Computational thinking (CT) is defined as an essential 21st-century skill (Yadav et al., 2016) in today’s modern world. Generally, it entails the application of problem-solving skills which also includes a subset of skills related to digital literacy and algorithmic thinking (Grover & Pea, 2013). In a heavily technology-based society, CT has gained a lot of traction, especially in classroom-based learning activities, but less emphasized in teacher education programs (Gadanidis et al., 2017). Given this gap between practice and theory, it is important to introduce CT concepts within the pedagogical activities designed for teacher education programs (Kotsopoulos et al., 2017; Zhang et al., 2022).
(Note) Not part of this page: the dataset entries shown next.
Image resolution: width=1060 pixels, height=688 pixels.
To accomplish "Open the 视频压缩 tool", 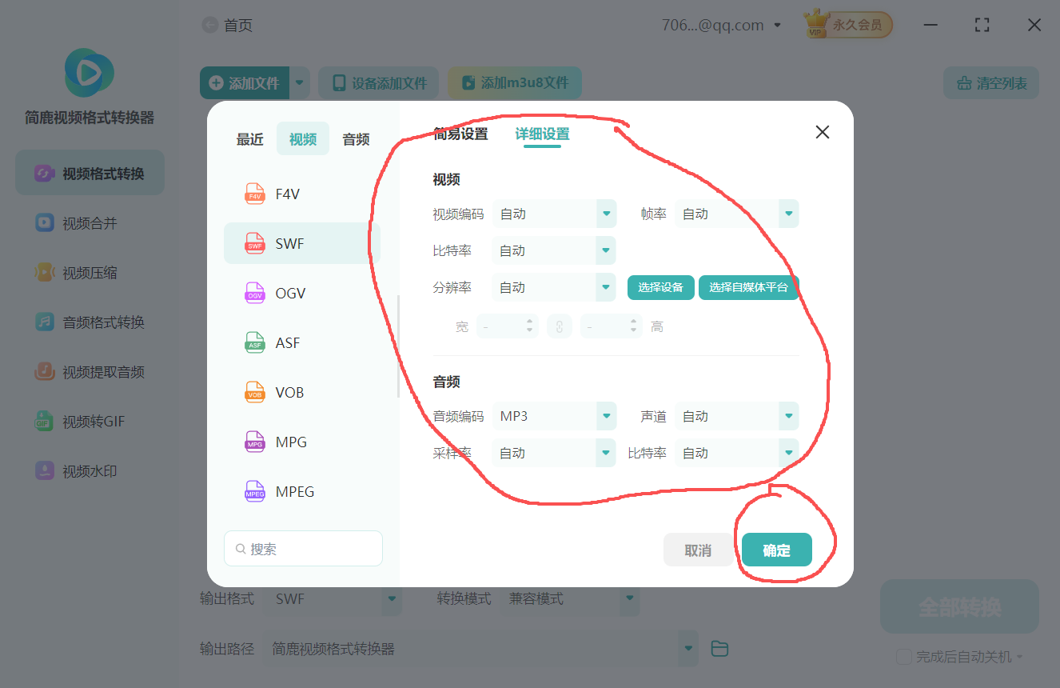I will point(46,273).
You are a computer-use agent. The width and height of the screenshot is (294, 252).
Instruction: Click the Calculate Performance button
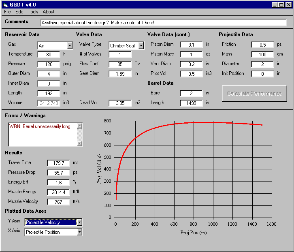click(x=254, y=94)
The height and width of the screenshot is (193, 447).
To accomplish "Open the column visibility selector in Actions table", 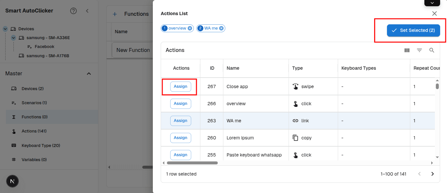I will [x=407, y=50].
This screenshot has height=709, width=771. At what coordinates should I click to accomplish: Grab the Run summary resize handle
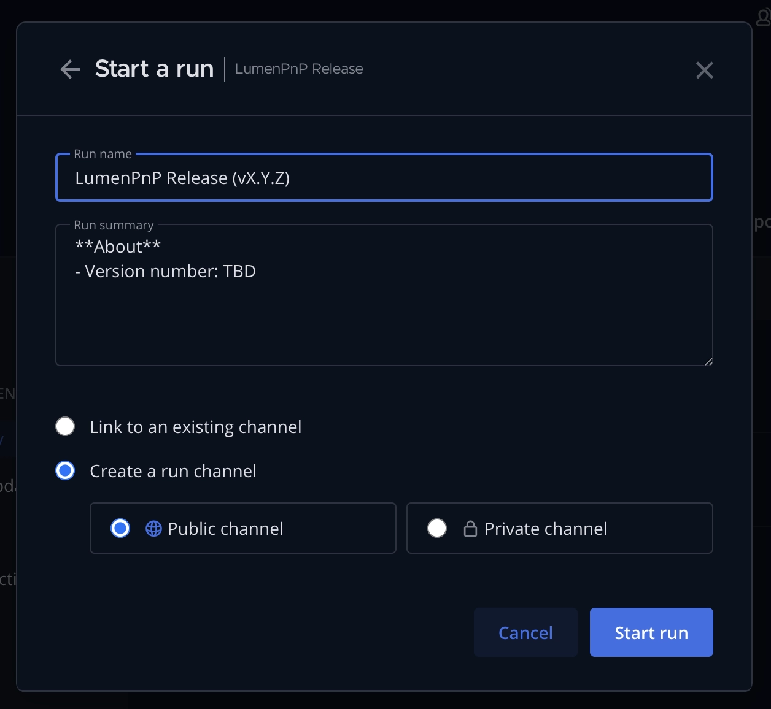708,362
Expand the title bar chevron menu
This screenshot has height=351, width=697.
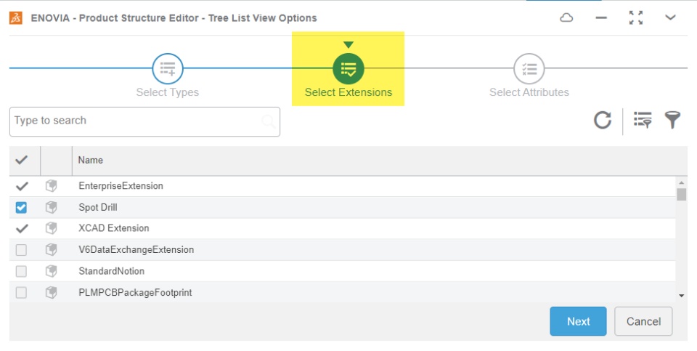671,17
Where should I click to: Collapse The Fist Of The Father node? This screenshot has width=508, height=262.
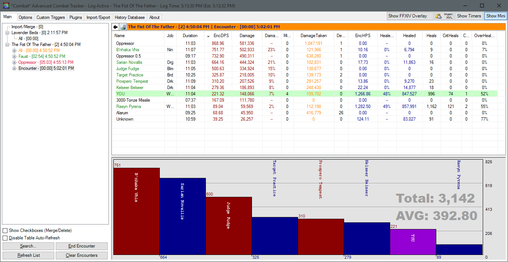[7, 45]
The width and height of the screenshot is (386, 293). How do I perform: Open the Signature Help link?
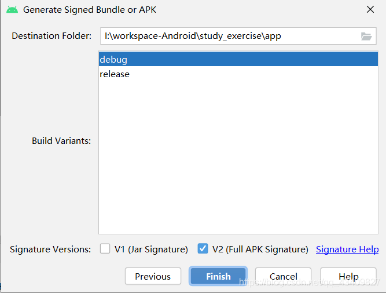[x=347, y=249]
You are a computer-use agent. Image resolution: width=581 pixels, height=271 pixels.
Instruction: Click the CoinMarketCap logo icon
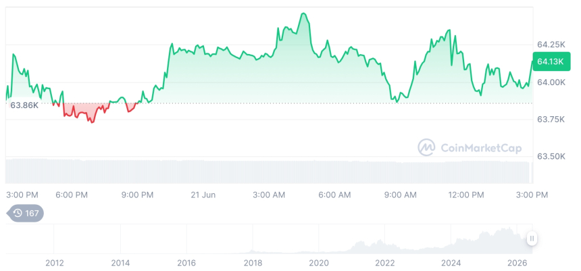point(426,147)
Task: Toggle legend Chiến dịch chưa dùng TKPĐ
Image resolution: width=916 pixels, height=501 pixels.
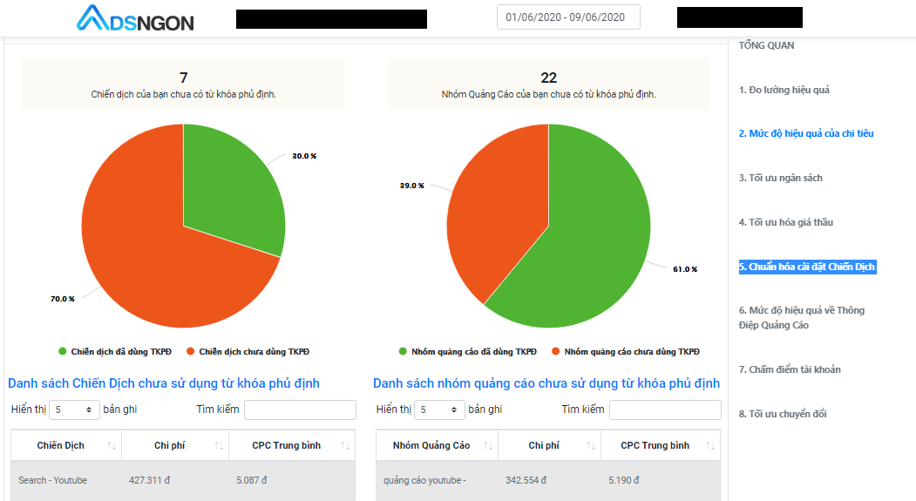Action: click(248, 351)
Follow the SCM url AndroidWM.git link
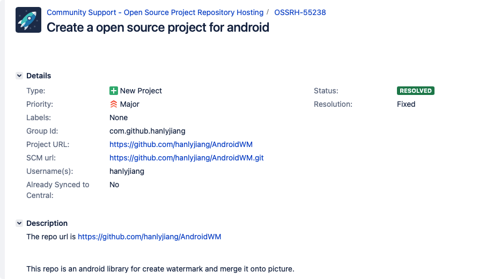This screenshot has width=486, height=279. (x=186, y=158)
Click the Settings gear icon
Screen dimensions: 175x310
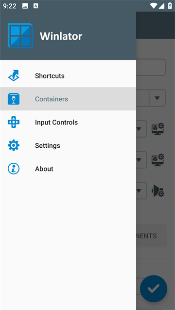point(14,145)
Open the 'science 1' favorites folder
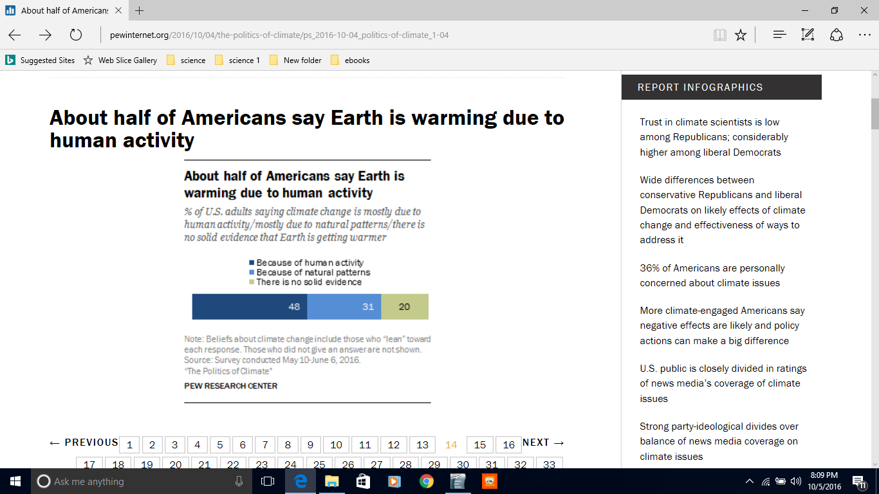Viewport: 879px width, 494px height. pos(237,60)
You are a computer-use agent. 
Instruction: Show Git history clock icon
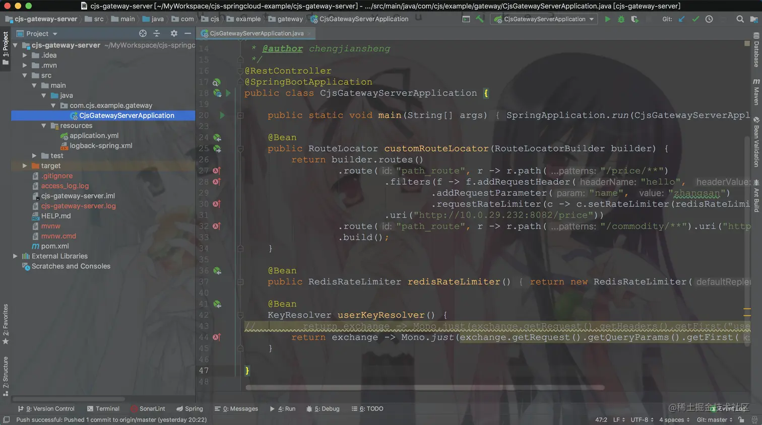click(x=709, y=19)
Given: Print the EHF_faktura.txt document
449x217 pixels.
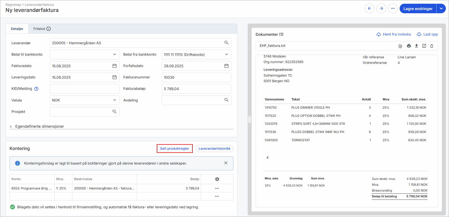Looking at the screenshot, I should tap(409, 46).

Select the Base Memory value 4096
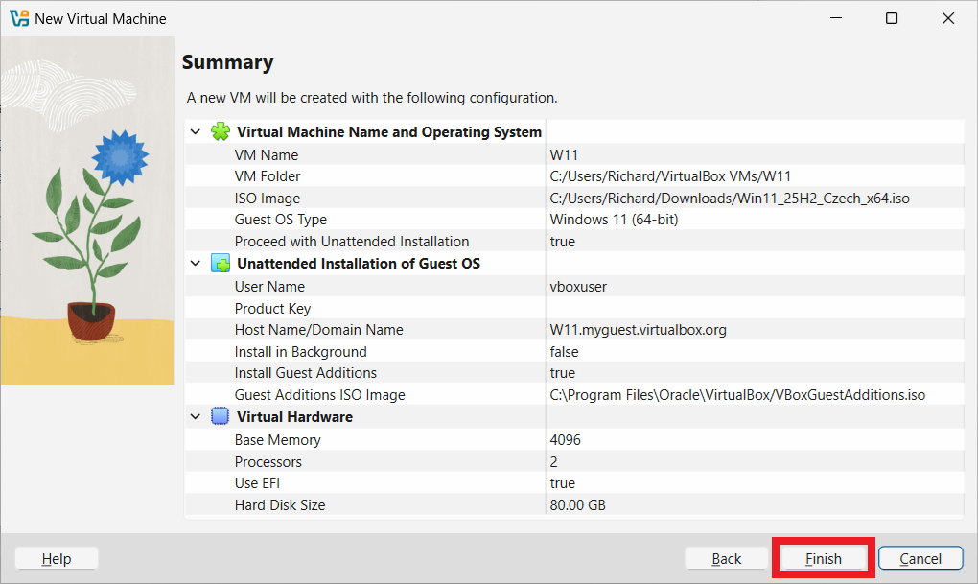[x=565, y=440]
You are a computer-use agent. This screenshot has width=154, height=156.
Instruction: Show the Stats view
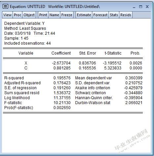pos(114,15)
This study explores the extent to which pedagogical activities have the potential to foster the development of pre-service teachers’ CT, such as abstraction, decomposition, pattern recognition, and debugging, in mathematics education.

Semi-structured interviews (Yin, 2017) were conducted with professors (n = 2) from mathematics education to gain an in-depth understanding of how they integrate CT into their pedagogical design. Each interview lasted for sixty to ninety minutes. The professors were informed of the broad goals of the research and provided with sample questions that would guide the interview. The questions mostly probed them to talk about different applications of CT within the learning activities they designed for their students. Professors also shared classroom artifacts which were used as complimentary data. Codes generated from the content analysis were compiled to describe the ways in which the professors fostered CT through their learning activities.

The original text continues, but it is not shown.